Ticket adjudicators in the District are dismissing about half the parking and traffic citations issued to those who contest them - a rate that suggests widespread problems with issuing tickets in a city that plans to expand its use of cameras and officers to dole out even more fines in the coming months.
D.C. Council member Jim Graham said the ratio is “of great concern” if true.
“If it’s that high, it’s a problem, and we need to really look into it,” said Mr. Graham, Ward 1 Democrat and chairman of the Committee on Public Works and Transportation - the panel with oversight of the Department of Motor Vehicles (DMV) and the Department of Public Works (DPW), which issues most citations in the city.
DMV statistics show that of 87,694 citations challenged through April, 43,631 were dismissed by adjudicators while 44,063 were upheld.
Nearly 33,000 of the dismissals were granted for violations such as parking at an expired meter, parking in a reserved or illegal space or even parking on a lawn. Roughly 8,000 of the dismissals stemmed from moving violations such as speeding, while nearly 3,000 tickets generated by the city’s photo-radar system out of about 9,000 challenged were kicked to the curb.

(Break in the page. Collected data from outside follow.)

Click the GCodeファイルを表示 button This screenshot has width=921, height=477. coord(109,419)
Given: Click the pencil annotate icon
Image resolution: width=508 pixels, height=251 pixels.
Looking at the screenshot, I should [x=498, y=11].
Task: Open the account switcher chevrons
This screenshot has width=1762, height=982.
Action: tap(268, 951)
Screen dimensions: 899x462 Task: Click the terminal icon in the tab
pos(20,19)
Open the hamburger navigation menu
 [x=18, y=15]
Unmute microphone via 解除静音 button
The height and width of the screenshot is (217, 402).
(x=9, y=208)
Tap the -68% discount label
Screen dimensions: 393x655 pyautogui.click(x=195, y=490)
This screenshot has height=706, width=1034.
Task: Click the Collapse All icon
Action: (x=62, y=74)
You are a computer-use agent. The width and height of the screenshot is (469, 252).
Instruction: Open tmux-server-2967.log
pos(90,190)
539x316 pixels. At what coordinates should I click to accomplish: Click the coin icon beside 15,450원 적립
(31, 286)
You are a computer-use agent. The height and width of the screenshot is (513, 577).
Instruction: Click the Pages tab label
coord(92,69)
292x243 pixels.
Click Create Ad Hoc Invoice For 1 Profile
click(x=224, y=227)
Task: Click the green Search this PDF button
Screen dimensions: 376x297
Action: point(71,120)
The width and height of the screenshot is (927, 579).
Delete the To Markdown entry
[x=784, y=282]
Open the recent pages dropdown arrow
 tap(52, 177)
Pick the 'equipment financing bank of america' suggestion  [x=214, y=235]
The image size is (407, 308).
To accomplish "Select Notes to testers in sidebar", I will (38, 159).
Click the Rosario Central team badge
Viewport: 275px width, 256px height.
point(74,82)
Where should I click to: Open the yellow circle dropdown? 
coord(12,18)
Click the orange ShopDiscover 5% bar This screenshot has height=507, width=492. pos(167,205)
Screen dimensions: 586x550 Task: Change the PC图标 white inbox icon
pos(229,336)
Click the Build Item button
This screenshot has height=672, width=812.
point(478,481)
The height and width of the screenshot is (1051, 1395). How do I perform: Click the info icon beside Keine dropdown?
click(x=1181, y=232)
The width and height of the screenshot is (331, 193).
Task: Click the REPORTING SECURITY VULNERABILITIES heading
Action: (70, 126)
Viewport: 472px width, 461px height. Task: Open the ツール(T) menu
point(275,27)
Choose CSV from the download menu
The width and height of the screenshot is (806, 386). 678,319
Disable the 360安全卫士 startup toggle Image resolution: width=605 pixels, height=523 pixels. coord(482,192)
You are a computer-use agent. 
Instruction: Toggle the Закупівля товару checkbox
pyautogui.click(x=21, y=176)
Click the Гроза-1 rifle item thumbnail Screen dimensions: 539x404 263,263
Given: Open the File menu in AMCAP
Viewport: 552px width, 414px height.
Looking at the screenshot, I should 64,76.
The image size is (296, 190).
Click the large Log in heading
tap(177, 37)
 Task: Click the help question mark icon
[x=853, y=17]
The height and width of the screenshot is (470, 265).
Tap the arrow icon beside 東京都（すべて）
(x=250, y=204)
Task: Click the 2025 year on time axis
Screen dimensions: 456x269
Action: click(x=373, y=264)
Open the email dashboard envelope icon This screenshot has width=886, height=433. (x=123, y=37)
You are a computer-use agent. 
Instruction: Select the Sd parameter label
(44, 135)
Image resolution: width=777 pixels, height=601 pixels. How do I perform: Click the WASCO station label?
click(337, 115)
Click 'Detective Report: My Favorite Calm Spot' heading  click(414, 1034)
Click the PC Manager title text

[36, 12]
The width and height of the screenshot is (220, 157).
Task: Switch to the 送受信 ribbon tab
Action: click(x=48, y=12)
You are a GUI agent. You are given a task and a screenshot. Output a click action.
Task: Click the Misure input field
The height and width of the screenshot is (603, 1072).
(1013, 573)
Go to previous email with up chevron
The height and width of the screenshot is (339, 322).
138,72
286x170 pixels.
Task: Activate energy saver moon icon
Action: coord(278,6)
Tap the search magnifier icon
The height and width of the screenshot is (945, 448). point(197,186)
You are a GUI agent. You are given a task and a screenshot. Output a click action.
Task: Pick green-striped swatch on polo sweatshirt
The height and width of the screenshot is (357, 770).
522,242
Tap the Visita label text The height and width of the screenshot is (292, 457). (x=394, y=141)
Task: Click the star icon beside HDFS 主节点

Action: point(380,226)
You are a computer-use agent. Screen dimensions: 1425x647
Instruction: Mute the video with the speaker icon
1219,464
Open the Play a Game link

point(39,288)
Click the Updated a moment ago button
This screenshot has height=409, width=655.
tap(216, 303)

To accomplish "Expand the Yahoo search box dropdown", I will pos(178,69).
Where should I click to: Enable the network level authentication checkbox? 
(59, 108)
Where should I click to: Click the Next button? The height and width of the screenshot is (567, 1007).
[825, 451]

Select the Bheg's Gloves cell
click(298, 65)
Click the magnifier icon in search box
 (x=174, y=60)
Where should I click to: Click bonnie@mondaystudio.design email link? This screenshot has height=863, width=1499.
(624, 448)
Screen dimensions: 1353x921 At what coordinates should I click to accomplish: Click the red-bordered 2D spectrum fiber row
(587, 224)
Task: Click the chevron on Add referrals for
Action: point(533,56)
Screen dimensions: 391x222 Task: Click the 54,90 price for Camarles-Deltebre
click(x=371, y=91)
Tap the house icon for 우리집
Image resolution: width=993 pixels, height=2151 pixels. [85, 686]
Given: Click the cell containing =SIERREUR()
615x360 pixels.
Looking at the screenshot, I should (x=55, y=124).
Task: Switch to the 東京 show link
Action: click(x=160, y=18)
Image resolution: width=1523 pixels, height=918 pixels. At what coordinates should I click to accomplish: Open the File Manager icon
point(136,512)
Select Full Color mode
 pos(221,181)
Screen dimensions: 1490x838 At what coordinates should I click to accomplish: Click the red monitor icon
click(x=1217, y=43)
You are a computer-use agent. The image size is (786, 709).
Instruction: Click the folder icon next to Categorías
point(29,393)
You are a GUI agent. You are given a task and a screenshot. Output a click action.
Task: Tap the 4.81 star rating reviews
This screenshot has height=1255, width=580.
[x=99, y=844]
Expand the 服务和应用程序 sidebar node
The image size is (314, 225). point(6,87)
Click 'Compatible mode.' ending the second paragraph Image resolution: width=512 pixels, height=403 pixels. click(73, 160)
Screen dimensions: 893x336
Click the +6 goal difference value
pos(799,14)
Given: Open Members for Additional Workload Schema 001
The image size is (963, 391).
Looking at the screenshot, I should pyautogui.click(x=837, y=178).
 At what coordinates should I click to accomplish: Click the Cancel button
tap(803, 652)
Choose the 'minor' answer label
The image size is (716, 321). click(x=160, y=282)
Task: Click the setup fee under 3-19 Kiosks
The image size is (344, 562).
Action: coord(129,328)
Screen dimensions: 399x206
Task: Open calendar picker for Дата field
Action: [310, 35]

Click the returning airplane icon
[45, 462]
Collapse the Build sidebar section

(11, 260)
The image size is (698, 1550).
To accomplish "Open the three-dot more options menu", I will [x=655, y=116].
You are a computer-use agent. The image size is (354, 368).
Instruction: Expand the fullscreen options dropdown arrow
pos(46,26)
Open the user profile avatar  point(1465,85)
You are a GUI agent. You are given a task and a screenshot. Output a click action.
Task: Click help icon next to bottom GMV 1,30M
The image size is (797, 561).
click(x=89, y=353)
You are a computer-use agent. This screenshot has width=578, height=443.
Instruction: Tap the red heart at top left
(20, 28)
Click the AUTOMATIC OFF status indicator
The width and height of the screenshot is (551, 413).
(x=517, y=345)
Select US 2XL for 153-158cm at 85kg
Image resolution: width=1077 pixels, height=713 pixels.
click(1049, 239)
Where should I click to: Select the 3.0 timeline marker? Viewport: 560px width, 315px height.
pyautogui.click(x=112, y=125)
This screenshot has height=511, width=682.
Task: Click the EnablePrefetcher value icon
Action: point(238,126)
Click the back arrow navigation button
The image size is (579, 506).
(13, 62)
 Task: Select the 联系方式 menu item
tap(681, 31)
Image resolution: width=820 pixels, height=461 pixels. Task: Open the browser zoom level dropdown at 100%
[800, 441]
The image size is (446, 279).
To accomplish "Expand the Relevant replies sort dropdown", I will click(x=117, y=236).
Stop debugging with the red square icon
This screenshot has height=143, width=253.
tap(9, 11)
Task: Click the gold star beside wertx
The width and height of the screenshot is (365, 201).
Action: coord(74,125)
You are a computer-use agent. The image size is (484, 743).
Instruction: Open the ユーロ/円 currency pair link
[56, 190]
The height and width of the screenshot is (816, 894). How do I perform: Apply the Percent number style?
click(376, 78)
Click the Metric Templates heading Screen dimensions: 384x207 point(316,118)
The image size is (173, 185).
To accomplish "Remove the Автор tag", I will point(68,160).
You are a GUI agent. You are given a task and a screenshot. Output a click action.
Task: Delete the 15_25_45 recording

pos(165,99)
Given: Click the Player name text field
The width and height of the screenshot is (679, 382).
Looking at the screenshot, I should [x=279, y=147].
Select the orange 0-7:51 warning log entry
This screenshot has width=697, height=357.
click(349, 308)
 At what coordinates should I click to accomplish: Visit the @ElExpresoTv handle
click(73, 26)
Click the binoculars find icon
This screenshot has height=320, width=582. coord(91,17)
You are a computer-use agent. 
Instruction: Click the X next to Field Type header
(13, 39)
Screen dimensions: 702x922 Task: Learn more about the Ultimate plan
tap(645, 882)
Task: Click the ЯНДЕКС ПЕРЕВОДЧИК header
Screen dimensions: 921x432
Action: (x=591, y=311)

DMV spokeswoman Janis Hazel said officials could not generalize the main reasons for the high number of ticket dismissals, and DPW spokeswoman Linda Grant stressed that she did not know the percentage of the dismissed tickets issued by her agency.
However, Ms. Grant said her agency - which employs 220 parking-control officers, including supervisors - does receive information about adjudicated tickets, but can use it to find out whether any problems in the enforcement program need to be addressed.
“We use the adjudicated tickets as a learning tool to identify if there are issues that are going on internally, meaning that there’s a parking control officer who perhaps needs some more retraining,” she said. “Or one of the external issues could be that the signage is confusing.
“It’s a useful tool because anything that is going on outside in the elements certainly is subject to wind, wear and tear,” she said.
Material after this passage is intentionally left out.